▶ _Data shown_:
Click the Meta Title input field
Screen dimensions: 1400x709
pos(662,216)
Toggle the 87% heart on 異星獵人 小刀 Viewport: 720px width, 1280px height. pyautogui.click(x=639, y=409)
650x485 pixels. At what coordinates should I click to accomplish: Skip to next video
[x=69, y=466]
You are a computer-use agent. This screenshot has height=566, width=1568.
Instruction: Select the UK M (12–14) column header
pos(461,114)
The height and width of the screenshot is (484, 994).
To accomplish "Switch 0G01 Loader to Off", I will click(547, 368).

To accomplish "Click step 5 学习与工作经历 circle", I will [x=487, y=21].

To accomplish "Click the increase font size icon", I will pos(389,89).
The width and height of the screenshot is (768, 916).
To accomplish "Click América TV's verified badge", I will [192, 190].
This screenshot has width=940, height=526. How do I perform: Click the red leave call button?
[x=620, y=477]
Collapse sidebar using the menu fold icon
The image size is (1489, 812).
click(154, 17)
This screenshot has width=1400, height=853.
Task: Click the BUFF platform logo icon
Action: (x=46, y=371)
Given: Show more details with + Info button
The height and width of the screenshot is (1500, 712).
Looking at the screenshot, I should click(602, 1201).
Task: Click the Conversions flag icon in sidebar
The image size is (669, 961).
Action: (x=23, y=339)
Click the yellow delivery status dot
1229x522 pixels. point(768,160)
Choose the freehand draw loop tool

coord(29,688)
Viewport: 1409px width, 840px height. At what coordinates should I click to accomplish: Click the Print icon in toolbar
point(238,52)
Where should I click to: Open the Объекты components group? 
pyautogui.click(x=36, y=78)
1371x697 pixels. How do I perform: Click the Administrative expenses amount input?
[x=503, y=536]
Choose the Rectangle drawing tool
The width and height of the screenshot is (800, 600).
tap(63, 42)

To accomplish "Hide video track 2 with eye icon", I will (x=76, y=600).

▶ _Problem statement_: What is needed here is an exact transcription of the records above.

▶ _Answer section_:
Click the Meta Title input field
Screen dimensions: 1400x709
pos(662,216)
Toggle the 87% heart on 異星獵人 小刀 Viewport: 720px width, 1280px height. pyautogui.click(x=639, y=409)
650x485 pixels. At what coordinates should I click to accomplish: Skip to next video
[x=69, y=466]
You are a computer-use agent. This screenshot has height=566, width=1568.
Instruction: Select the UK M (12–14) column header
pos(461,114)
The height and width of the screenshot is (484, 994).
To accomplish "Switch 0G01 Loader to Off", I will click(547, 368).

To accomplish "Click step 5 学习与工作经历 circle", I will [x=487, y=21].

To accomplish "Click the increase font size icon", I will pos(389,89).
The width and height of the screenshot is (768, 916).
To accomplish "Click América TV's verified badge", I will [192, 190].
This screenshot has width=940, height=526. How do I perform: Click the red leave call button?
[x=620, y=477]
Collapse sidebar using the menu fold icon
The image size is (1489, 812).
click(154, 17)
This screenshot has width=1400, height=853.
Task: Click the BUFF platform logo icon
Action: (x=46, y=371)
Given: Show more details with + Info button
The height and width of the screenshot is (1500, 712).
Looking at the screenshot, I should click(602, 1201).
Task: Click the Conversions flag icon in sidebar
The image size is (669, 961).
Action: (x=23, y=339)
Click the yellow delivery status dot
1229x522 pixels. point(768,160)
Choose the freehand draw loop tool

coord(29,688)
Viewport: 1409px width, 840px height. At what coordinates should I click to accomplish: Click the Print icon in toolbar
point(238,52)
Where should I click to: Open the Объекты components group? 
pyautogui.click(x=36, y=78)
1371x697 pixels. How do I perform: Click the Administrative expenses amount input?
[x=503, y=536]
Choose the Rectangle drawing tool
The width and height of the screenshot is (800, 600).
tap(63, 42)

To accomplish "Hide video track 2 with eye icon", I will (x=76, y=600).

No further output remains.